Jewish Physicist, Who Sold Nobel Prize To Cover Medical Expenses, Dies
Leon Lederman, a physicist who won a Nobel Prize in physics for his work on subatomic particles, died Wednesday, the Associated Press reported. He was 96.
Lederman, who directed the Fermi National Accelerator Laboratory from 1978 to 1989, invented the term “God particle” and wrote a book by the same name.
It refers to a subatomic particle called the Higgs boson, which was merely a theory before a European particle collider discovered it in 2012.
Lederman won the Nobel Prize in physics in 1988 along with two other scientists for discovering a subatomic particle called the muon neutrino.

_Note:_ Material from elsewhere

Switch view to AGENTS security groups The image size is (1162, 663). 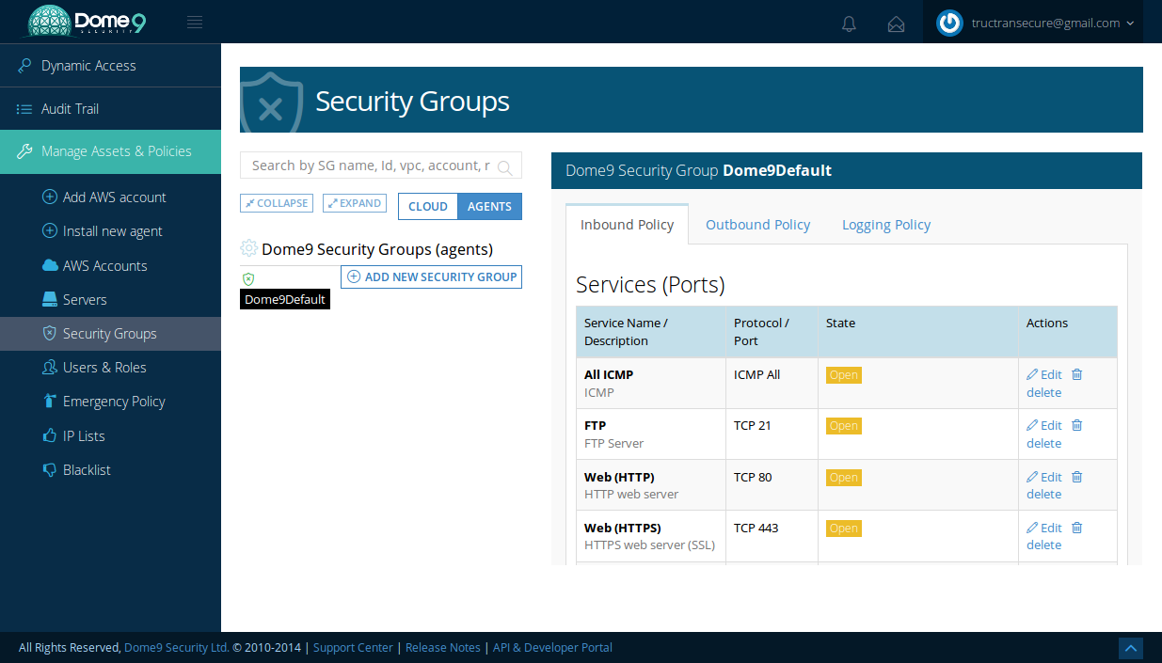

With the prize money, he bought a log cabin in a little eastern Idaho town for him and his wife of 37 years, Ellen, to stay for vacation. They moved there full time in 2011, when Lederman’s memory began to fail. His Nobel Prize was sold in an auction sold for $765,000 to help cover medical expenses.
He had a deep passion for sharing science, Ellen Carr Lederman told AP.
“What he really loved was people, trying to educate them and help them understand what they were doing in science,” she said.
Michael Turner, a professor at the University of Chicago, said in a statement that Lederman made “extraordinary contributions to our understanding of the basic forces and particles of nature.”
“But he was also a leader far ahead of his time in science education, in serving as an ambassador for science around the world, and transferring benefits of basic research to the national good,” Turner said.